Once a piece is finished, how important is it for you to let it lie and evaluate it later on? How much improvement and refinement do you personally allow until you're satisfied with a piece? What does this process look like in practise?
That is a tricky question as I think it varies a great deal.
With Shrunken Elvis, I would say there was very little refinement once we wrote and recorded it quickly - but that goes back to the natural perimeters we designed. We wrote most of it together and tried not to overthink it.
With my own pieces I could spend a year or two listening and listening and tinkering and listening back. It’s dangerous but helpful for me.
How do you think the meaning, or effect of an individual piece is enhanced, clarified or possibly contrasted by the EPs, or albums it is part of? Does each piece, for example, need to be consistent with the larger whole?
Yes absolutely. The idea of the album as a full piece has always been extremely important to me. It’s a principle that guides me more than almost anything - if the pieces don’t fit together as a unit, it won’t work.
Though Sean and Spencer and I have not talked about it explicitly, I know they feel the same way - because all of their records have that cohesion. The Shrunken LP has it too.
I have to be happy sitting and listening to the 30-45 minute body of work over and over again.
Music and the accompanying artwork are often closely related. Can you talk about this a little bit for your current project and the relationship that images and sounds have for you in general?
The relationship between artwork and a finished record is extremely important to all three of us. Look at Sean and Spencer’s album art - it’s incredible.
For Shrunken Elvis, our trusted friend Max (Dismal Alchemy) made visuals that just fit the music and ideas in such a perfect way. He somehow managed to channel minimalist ECM album covers alongside a very 70’s colorful abstraction that feels organic and couldn’t be a better fit.
I even asked him to mimic the YES font and he did it precisely on the back cover.
After finishing a piece or album and releasing something into the world, there can be a sense of emptiness. Can you relate to this – and how do you return to the state of creativity after experiencing it?
I can only answer this personally, but nothing about it is empty. It’s the final stage before completely moving on to the next endeavor which signifies closure and a successful mission.
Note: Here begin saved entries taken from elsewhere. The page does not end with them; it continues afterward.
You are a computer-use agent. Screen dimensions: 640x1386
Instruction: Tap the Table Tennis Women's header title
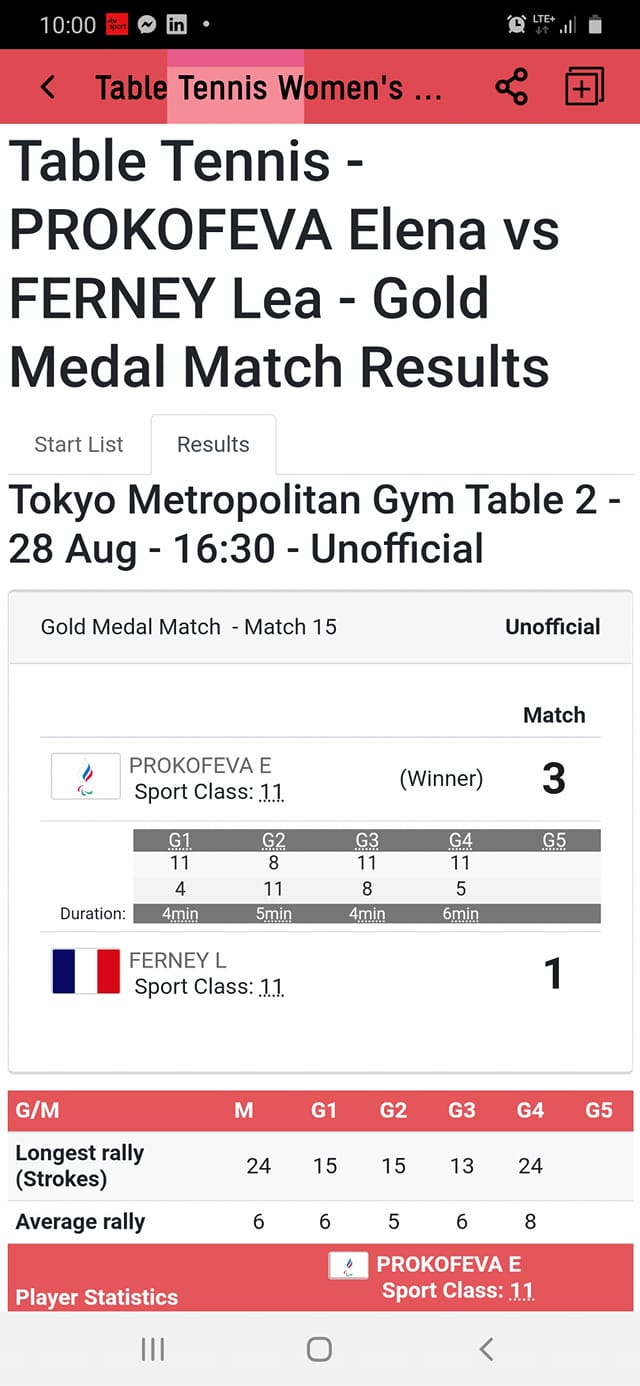coord(268,88)
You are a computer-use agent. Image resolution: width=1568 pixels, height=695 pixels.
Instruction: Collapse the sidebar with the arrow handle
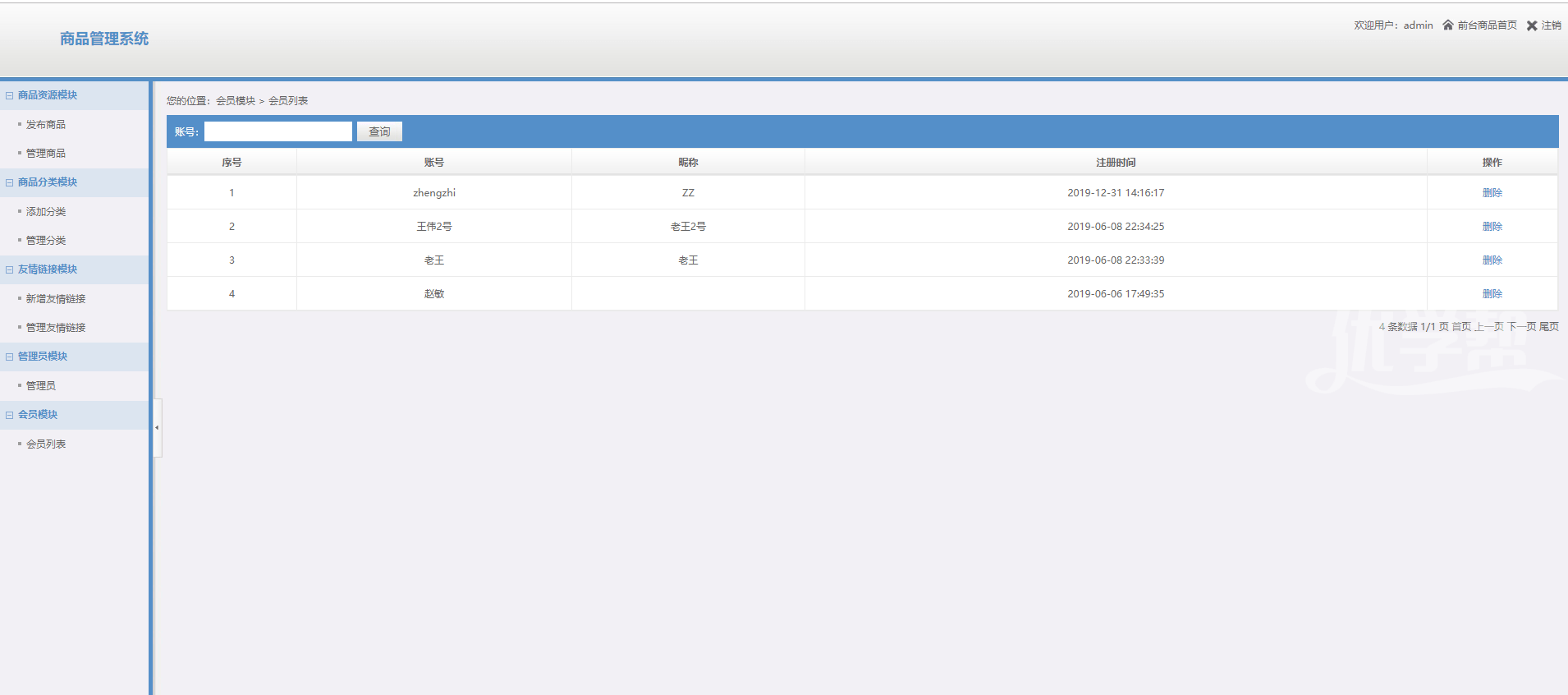pyautogui.click(x=157, y=427)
It also means I probably won’t listen to the project again for 4 or 5 years.
I would love to know a little about the feedback you've received from listeners or critics about what they thought some of your songs are about or the impact it had on them – have there been “misunderstandings” or did you perhaps even gain new “insights?”
I mostly only make instrumental music. It tends to pretty free, psychedelic, and abstract. I am comfortable with it meaning whatever it means to people.
There’s enough words and stimulation in the world today - I don’t think you can misunderstand this music. If Shrunken Elvis resonates it’s because it feels good.
Creativity can reach many different corners of our lives. Do you personally feel as though writing a piece of music is inherently different from something like making a great cup of coffee? What do you express through music that you couldn't or wouldn't in more 'mundane' tasks?
Music is like smell. You can talk about it, you can think about it, you can describe it, but you really can never actually put it into words. It’s abstract and essential to humanity in a way that’s different than anything else in the universe.
Writing music is such a wide, varied spectrum that any comparison is not going to be accurate or do it justice. Whatever was going through Wayne Shorter’s mind was different than what was going through Haruomi Hosono’s and those are both surely different than making a cup of coffee.